━━━━━ Records supplied
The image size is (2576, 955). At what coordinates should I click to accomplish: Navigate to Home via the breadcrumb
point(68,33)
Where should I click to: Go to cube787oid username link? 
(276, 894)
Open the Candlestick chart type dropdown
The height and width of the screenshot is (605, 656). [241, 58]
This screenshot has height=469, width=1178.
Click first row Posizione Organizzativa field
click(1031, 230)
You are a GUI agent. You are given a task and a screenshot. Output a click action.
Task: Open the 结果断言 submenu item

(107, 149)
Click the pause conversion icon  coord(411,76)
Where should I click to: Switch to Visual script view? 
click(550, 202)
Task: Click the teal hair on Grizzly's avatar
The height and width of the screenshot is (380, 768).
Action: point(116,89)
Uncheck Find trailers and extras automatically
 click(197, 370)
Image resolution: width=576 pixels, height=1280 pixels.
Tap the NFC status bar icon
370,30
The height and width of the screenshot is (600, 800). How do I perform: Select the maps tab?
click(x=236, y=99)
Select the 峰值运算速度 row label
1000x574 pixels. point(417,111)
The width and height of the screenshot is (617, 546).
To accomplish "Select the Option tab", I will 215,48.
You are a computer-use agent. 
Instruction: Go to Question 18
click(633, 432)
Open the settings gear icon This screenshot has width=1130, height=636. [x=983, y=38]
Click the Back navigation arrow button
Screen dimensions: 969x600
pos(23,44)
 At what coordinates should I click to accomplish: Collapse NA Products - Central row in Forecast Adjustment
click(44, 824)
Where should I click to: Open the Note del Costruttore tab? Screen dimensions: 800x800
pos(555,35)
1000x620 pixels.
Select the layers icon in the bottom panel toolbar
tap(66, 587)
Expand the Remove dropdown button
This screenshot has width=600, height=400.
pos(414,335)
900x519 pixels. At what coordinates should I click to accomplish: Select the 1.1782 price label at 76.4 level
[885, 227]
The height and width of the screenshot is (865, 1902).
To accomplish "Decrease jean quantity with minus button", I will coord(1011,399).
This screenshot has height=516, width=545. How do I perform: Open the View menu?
━━━━━━━━━━
**Exercise requirements**
Please restate the records in full, word for word.

**Your response**
The image size is (2576, 955). At what coordinates should I click to accomplish: Navigate to Home via the breadcrumb
point(68,33)
Where should I click to: Go to cube787oid username link? 
(276, 894)
Open the Candlestick chart type dropdown
The height and width of the screenshot is (605, 656). [241, 58]
This screenshot has height=469, width=1178.
Click first row Posizione Organizzativa field
click(1031, 230)
You are a GUI agent. You are given a task and a screenshot. Output a click action.
Task: Open the 结果断言 submenu item

(107, 149)
Click the pause conversion icon  coord(411,76)
Where should I click to: Switch to Visual script view? 
click(550, 202)
Task: Click the teal hair on Grizzly's avatar
The height and width of the screenshot is (380, 768).
Action: point(116,89)
Uncheck Find trailers and extras automatically
 click(197, 370)
Image resolution: width=576 pixels, height=1280 pixels.
Tap the NFC status bar icon
370,30
The height and width of the screenshot is (600, 800). How do I perform: Select the maps tab?
click(x=236, y=99)
Select the 峰值运算速度 row label
1000x574 pixels. point(417,111)
The width and height of the screenshot is (617, 546).
To accomplish "Select the Option tab", I will 215,48.
You are a computer-use agent. 
Instruction: Go to Question 18
click(633, 432)
Open the settings gear icon This screenshot has width=1130, height=636. [x=983, y=38]
Click the Back navigation arrow button
Screen dimensions: 969x600
pos(23,44)
 At what coordinates should I click to accomplish: Collapse NA Products - Central row in Forecast Adjustment
click(44, 824)
Where should I click to: Open the Note del Costruttore tab? Screen dimensions: 800x800
pos(555,35)
1000x620 pixels.
Select the layers icon in the bottom panel toolbar
tap(66, 587)
Expand the Remove dropdown button
This screenshot has width=600, height=400.
pos(414,335)
900x519 pixels. At what coordinates should I click to accomplish: Select the 1.1782 price label at 76.4 level
[885, 227]
The height and width of the screenshot is (865, 1902).
To accomplish "Decrease jean quantity with minus button", I will coord(1011,399).
This screenshot has height=516, width=545. How do I perform: Open the View menu?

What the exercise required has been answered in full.